(Pixel coordinate grounding data)
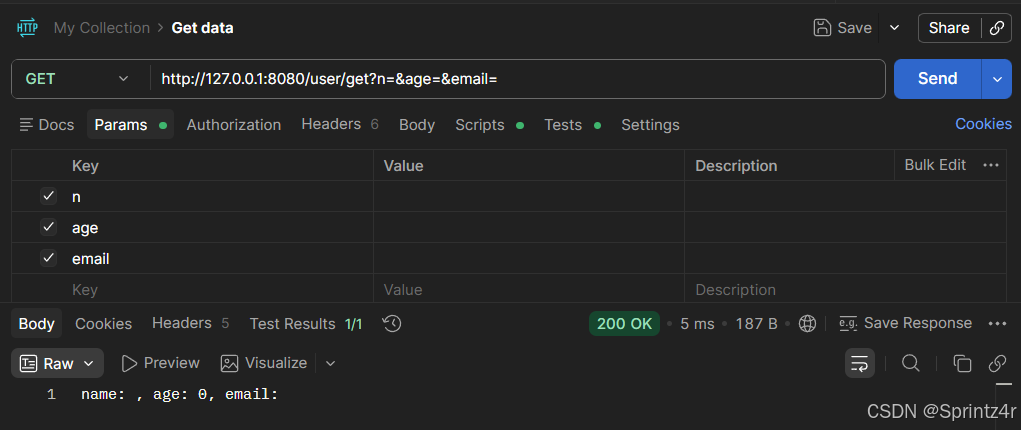Click the Save disk icon
Image resolution: width=1021 pixels, height=430 pixels.
pyautogui.click(x=822, y=28)

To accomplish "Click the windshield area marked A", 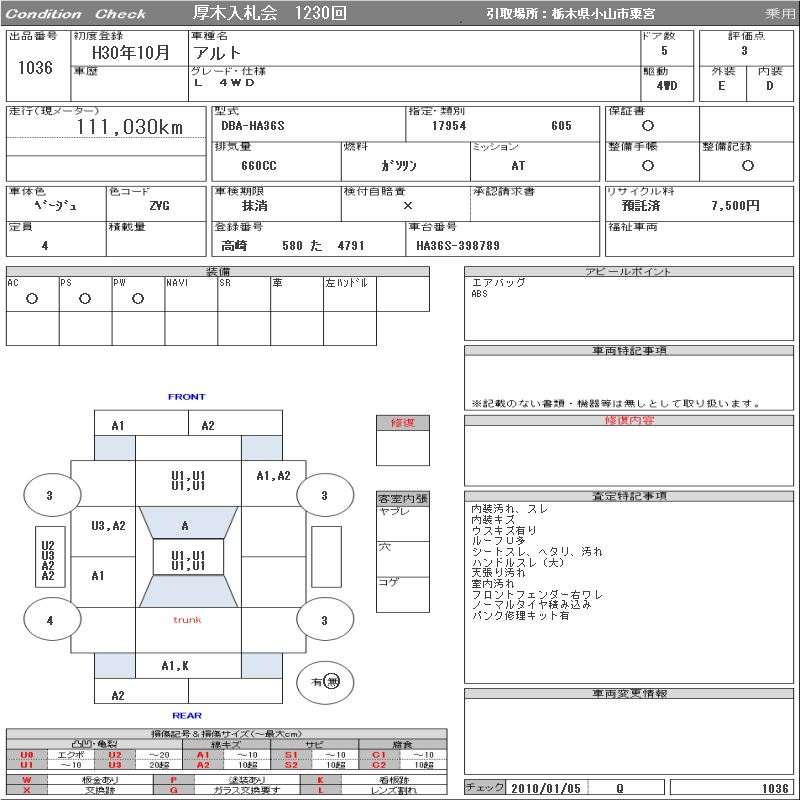I will click(x=185, y=525).
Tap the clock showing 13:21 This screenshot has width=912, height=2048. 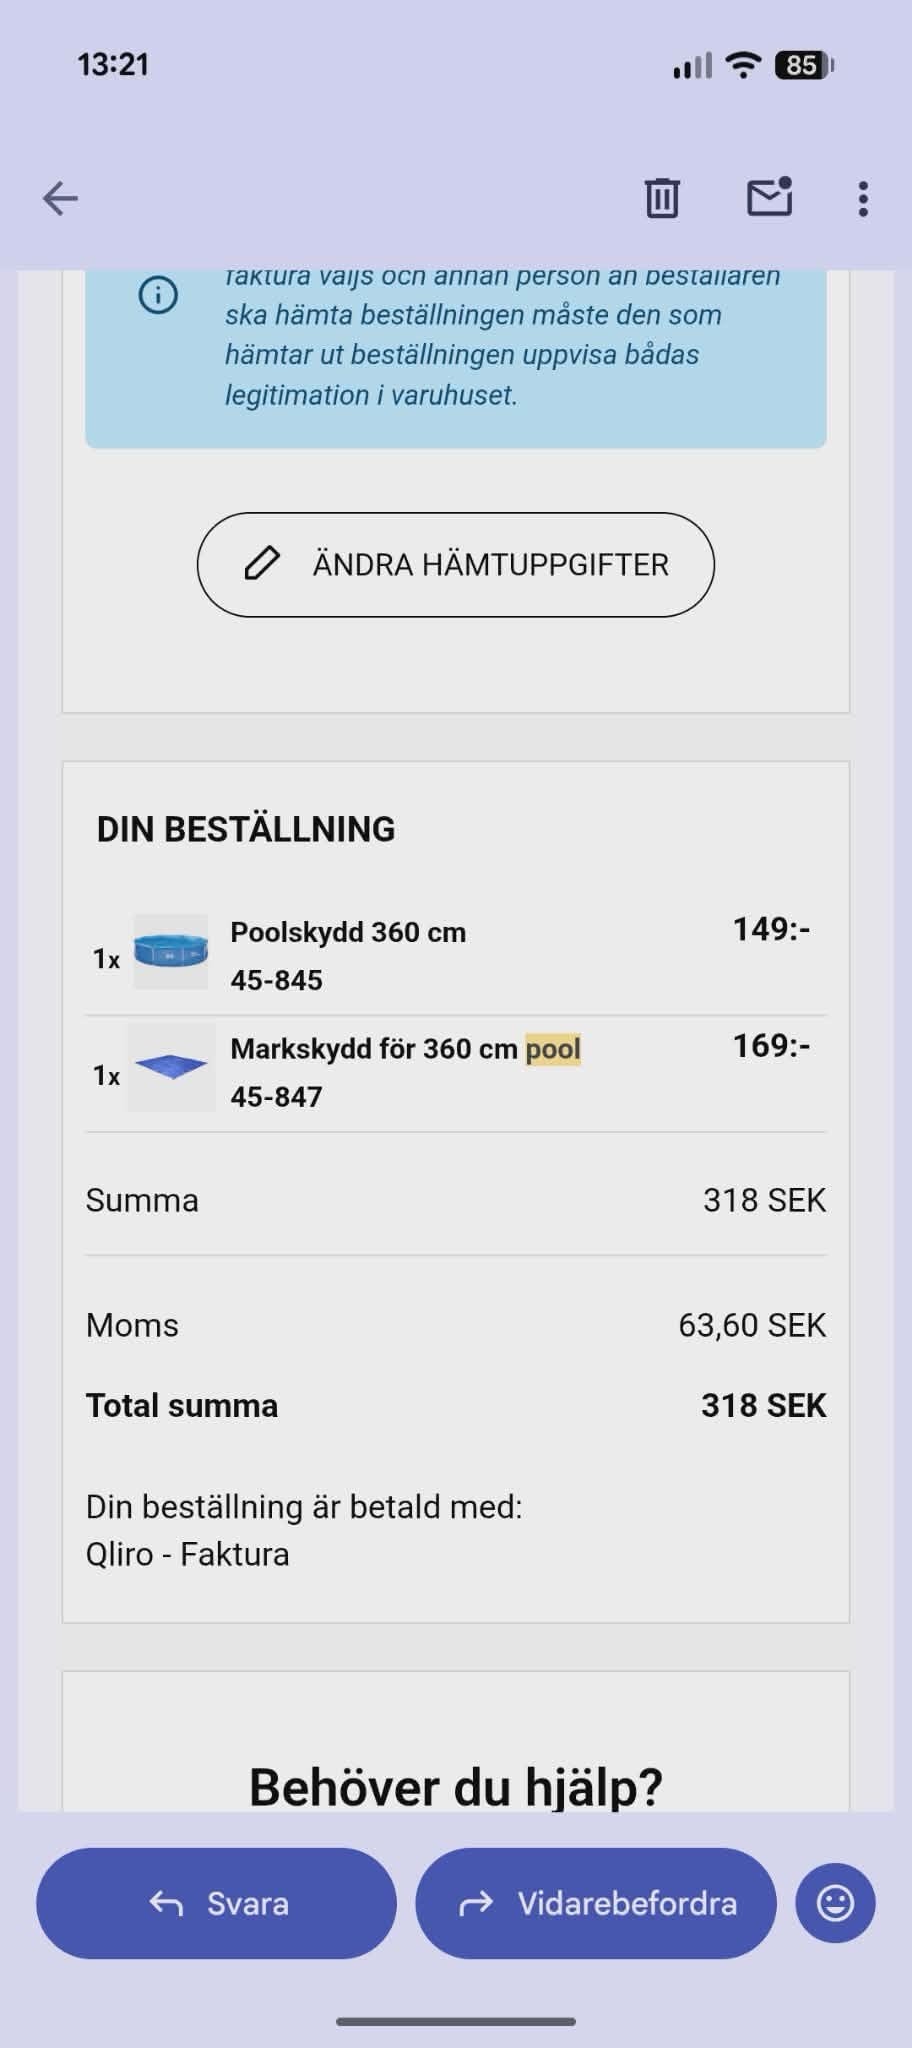tap(113, 65)
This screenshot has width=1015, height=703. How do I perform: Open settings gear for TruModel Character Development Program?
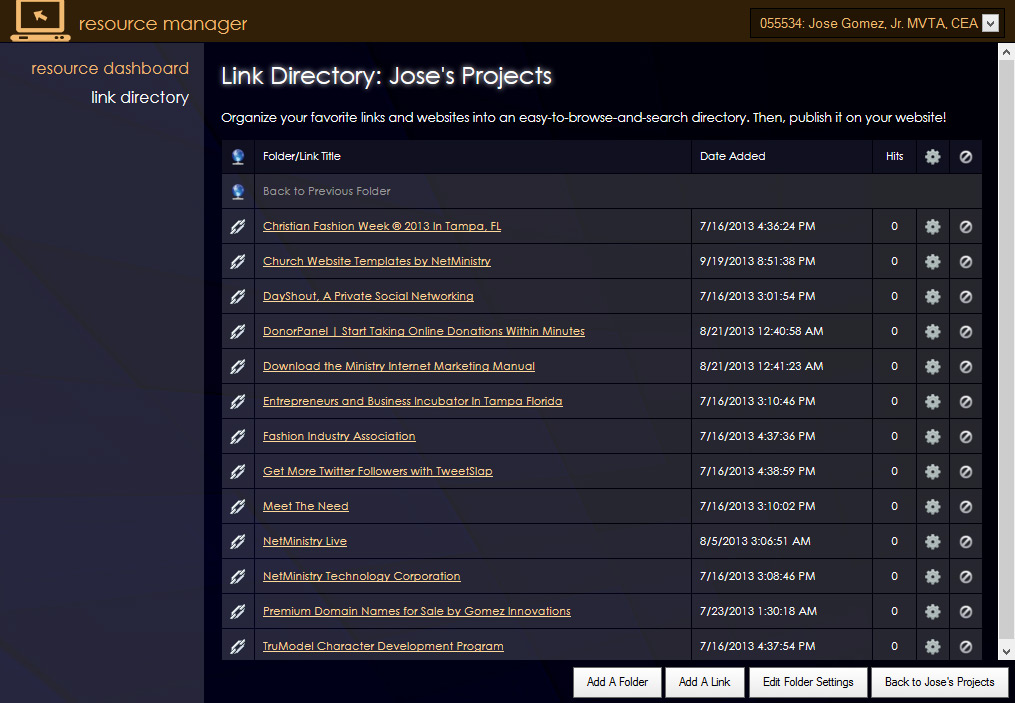tap(932, 646)
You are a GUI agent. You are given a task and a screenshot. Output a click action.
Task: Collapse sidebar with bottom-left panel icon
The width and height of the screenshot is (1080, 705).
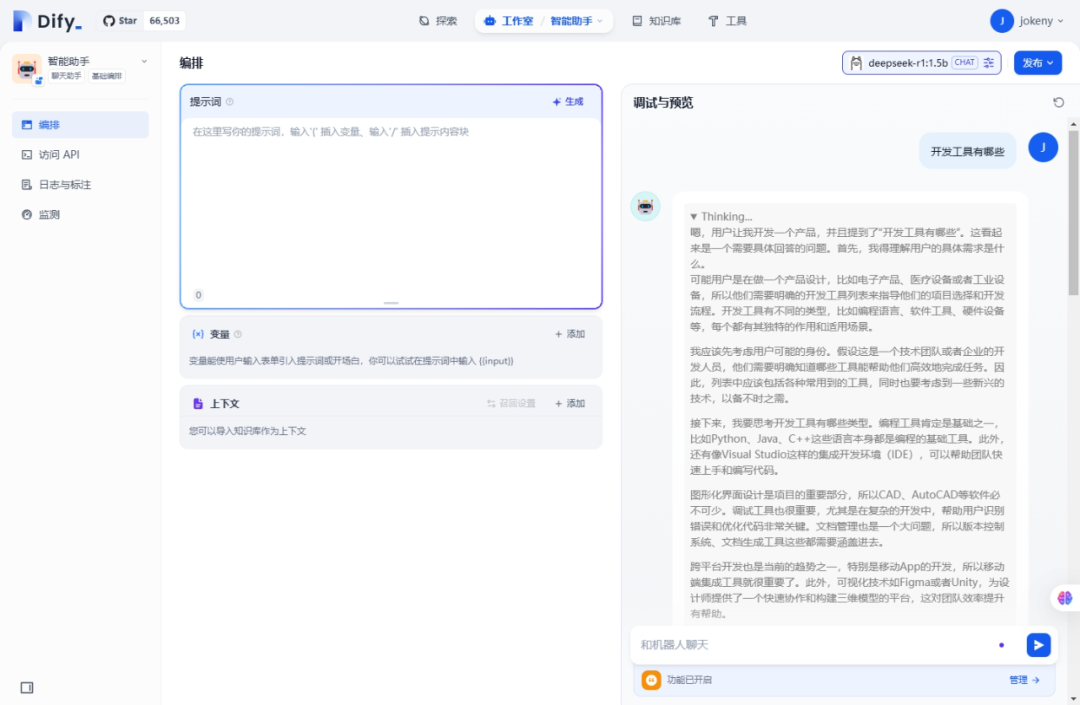[x=27, y=688]
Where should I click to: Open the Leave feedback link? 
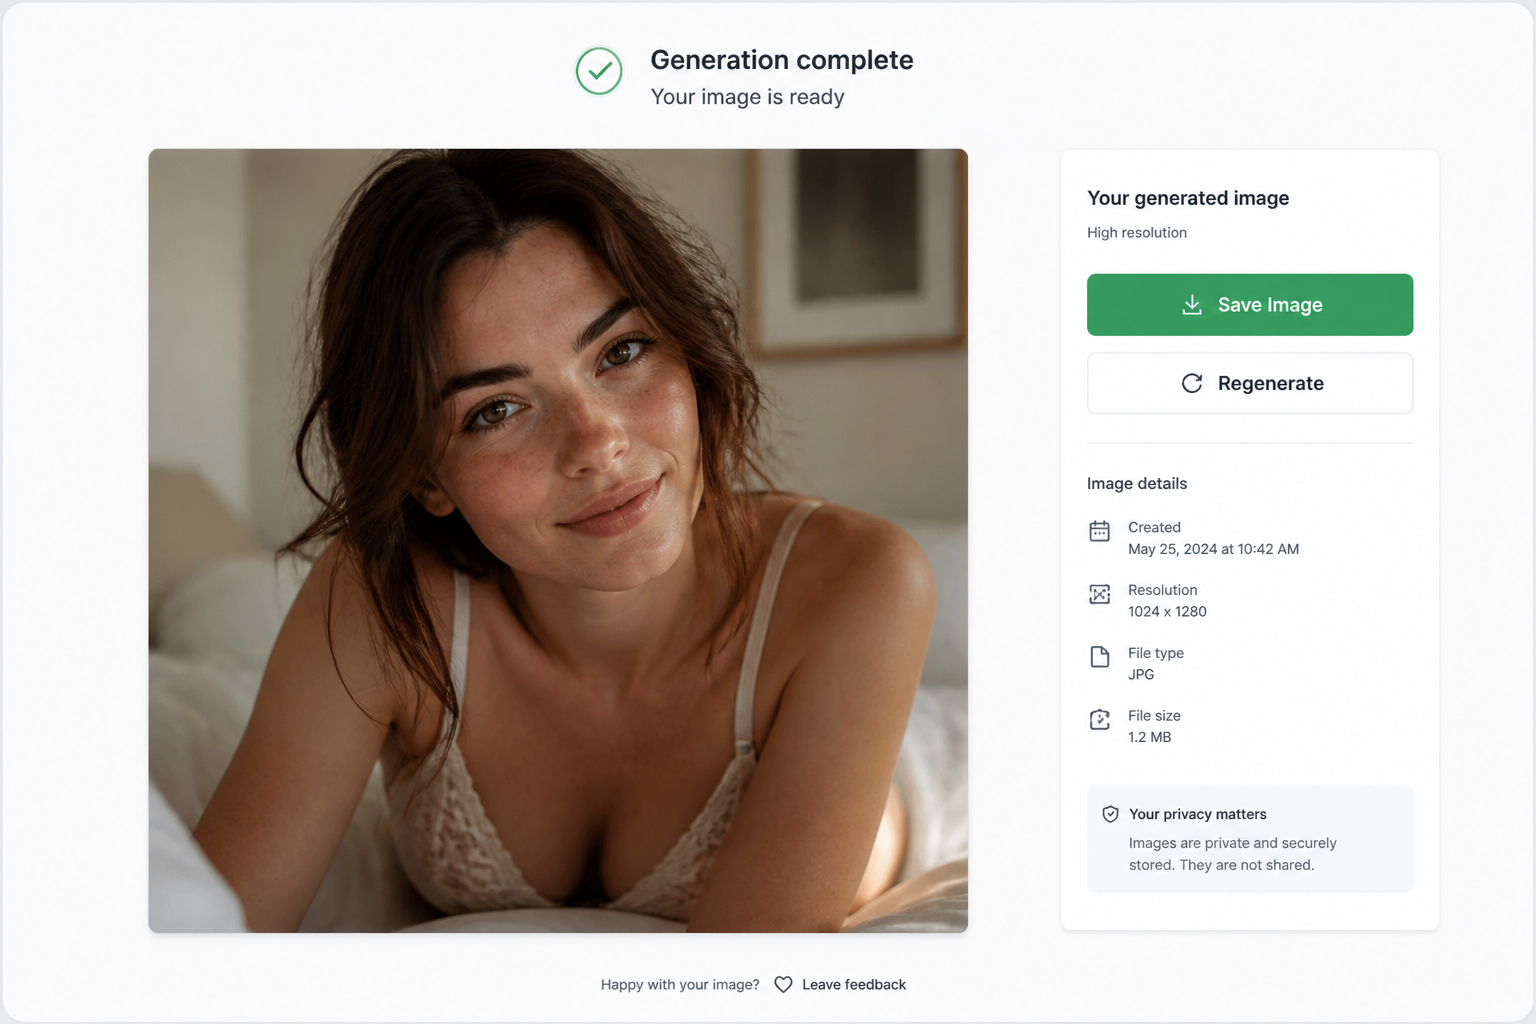click(x=854, y=985)
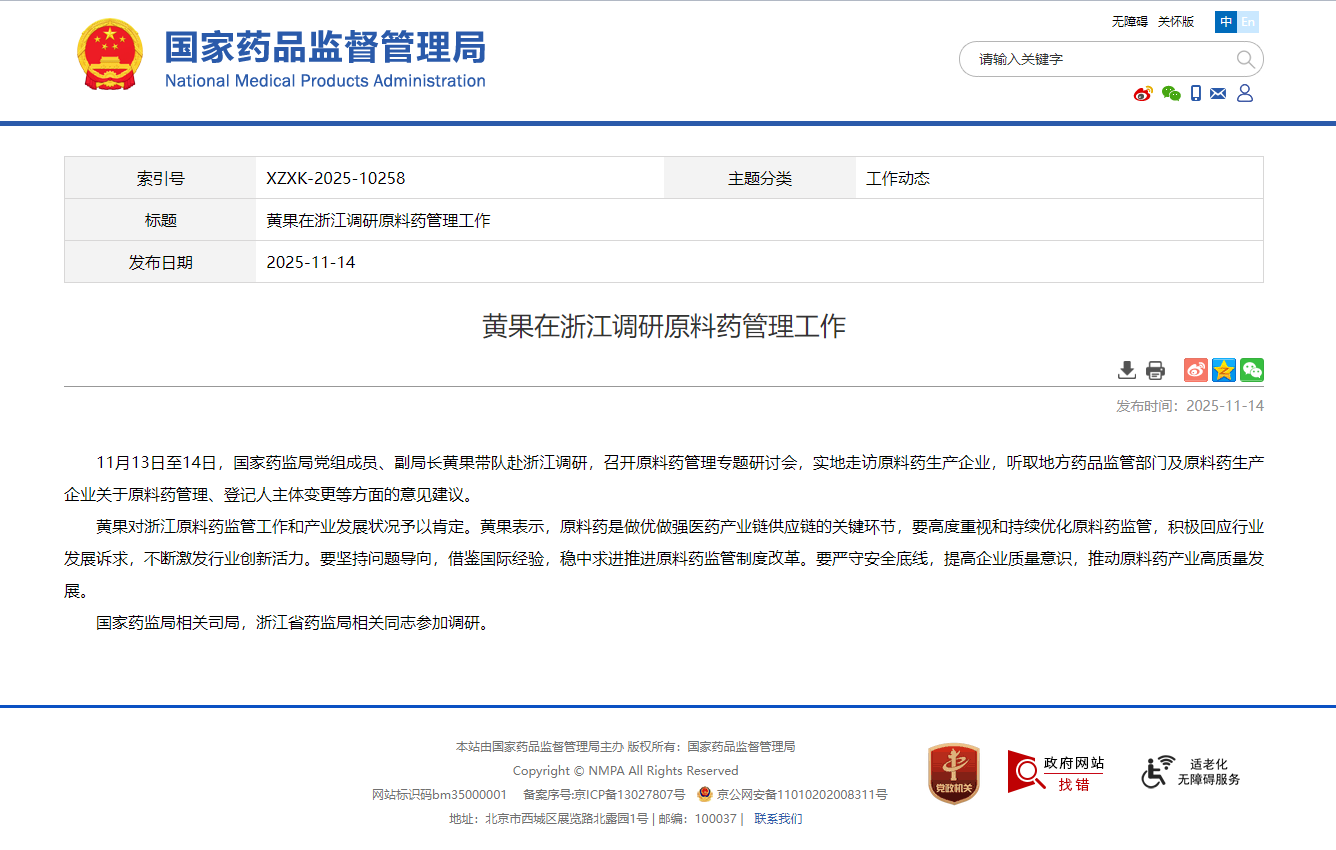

> [What you will do] Find "Task: Collapse sidebar" in the entries, then reproduce that line and each line after it exactly, through the last one. Pictures do not go in.

> [Answer]
Task: Collapse sidebar with bottom-left panel icon
The width and height of the screenshot is (1080, 705).
[x=27, y=688]
Where should I click to: Open the Leave feedback link? 
click(x=854, y=985)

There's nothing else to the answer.